DYNAVOLC aims to develop a systematic understanding of the evolution of rheological transition zones in magmas and lavas from magma chamber to eruption. The results will allow for more precise forecasting of volcanic eruptions and may find application in the glass and ceramic industries.
The growing number of inhabitants, tourists, and economic activities near volcanoes, require adequate volcanic hazard assessment and mitigation plans to guide decision-making in the case of volcanic unrest. Especially the Campi flegrei caldera (Naples, Italy) is a significant threat to the EU given that a large scale eruption is foreseen within the coming century. Currently, accurate forecasting of volcanic behaviour is hampered by a lack of understanding of magma transport properties.
Changes in viscosity due to the interaction between primitive and evolved magmas are documented to trigger volcanic eruptions across the globe. In the past decades, two key transition zones in magma rheology were identified.

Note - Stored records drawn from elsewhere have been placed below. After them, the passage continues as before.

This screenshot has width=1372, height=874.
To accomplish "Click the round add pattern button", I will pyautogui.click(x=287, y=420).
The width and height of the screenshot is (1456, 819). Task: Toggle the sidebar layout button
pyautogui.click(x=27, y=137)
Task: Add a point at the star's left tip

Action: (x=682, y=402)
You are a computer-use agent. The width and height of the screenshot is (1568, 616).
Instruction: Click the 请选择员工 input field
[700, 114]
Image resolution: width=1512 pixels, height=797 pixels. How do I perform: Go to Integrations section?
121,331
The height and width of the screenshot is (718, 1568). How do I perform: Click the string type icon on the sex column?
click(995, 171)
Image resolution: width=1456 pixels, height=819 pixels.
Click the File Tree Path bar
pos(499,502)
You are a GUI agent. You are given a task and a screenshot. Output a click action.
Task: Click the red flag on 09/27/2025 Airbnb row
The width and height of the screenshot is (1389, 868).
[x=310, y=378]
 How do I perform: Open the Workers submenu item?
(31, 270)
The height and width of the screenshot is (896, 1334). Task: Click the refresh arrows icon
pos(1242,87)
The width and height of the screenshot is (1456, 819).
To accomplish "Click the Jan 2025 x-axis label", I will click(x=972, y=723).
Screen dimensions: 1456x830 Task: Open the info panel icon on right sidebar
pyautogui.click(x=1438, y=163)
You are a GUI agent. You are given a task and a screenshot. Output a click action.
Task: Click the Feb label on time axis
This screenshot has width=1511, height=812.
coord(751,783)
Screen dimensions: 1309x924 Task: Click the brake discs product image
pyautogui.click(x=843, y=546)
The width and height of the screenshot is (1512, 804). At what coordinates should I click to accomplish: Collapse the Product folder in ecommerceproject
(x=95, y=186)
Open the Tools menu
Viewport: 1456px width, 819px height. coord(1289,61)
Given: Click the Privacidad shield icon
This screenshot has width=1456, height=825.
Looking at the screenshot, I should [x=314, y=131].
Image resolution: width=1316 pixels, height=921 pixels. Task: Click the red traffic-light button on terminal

These zones separate effusive from explosive, and eruptible from non-eruptible magmas:
1) solidification through crystallization
2) fluidization through vesiculation
Even though these transition zones are identified and the computation capacities to forecast volcanic eruptions have grown exponentially over the past decades, the available computer models are unable to produce coherent results, and little to no model scenarios have been verified in nature. This is largely because predictive approaches rely on accurate rheological data, which are absent to date. Recent technological advances, in combination with new, interdisciplinary, research approaches now provides us with the opportunity to address this knowledge gap. Measuring the evolution of magma viscosity across the two change zones is one of the most interesting challenges at the interface between geo- and material-sciences.